REQUIREMENTS.
Could you lay out as a numbered list, with blank lines omitted, only the lines of the data running from the line with "EliteLeague (493, 50)" up to and including the final line of the data?

EXTRACTED ENTRIES.
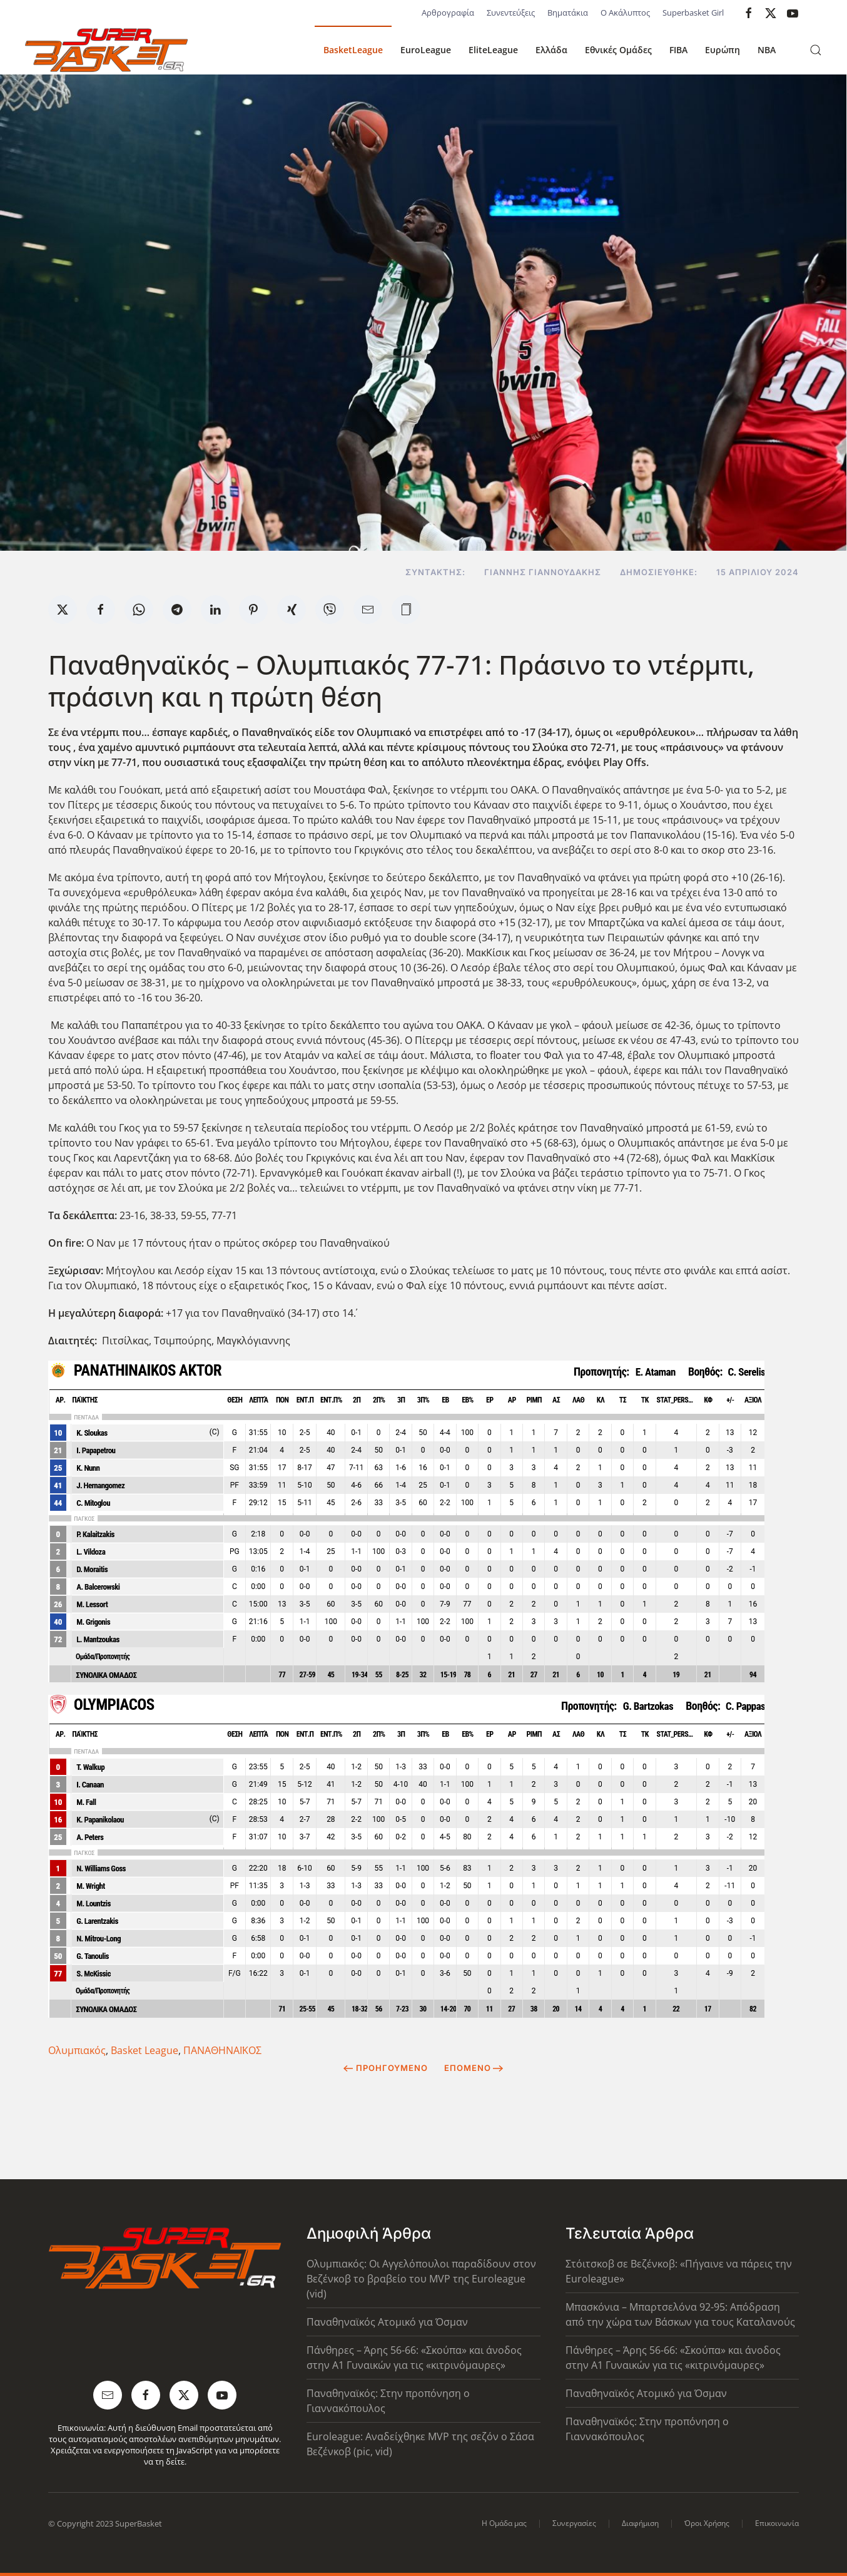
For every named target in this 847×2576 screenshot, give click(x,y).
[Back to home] (106, 50)
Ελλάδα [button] (551, 50)
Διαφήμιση (640, 2523)
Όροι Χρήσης (706, 2523)
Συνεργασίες (574, 2523)
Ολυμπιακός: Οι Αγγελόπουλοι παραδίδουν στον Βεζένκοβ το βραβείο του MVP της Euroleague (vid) (421, 2279)
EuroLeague (425, 50)
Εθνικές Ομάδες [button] (618, 50)
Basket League (144, 2050)
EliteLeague (493, 50)
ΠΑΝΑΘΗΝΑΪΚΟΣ (222, 2050)
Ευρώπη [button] (722, 50)
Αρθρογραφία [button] (448, 12)
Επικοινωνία (777, 2523)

ANSWER TO THIS TASK.
1. EliteLeague (493, 50)
2. ΠΑΝΑΘΗΝΑΪΚΟΣ (222, 2050)
3. Ευρώπη [button] (722, 50)
4. Αρθρογραφία [button] (448, 12)
5. Επικοινωνία (777, 2523)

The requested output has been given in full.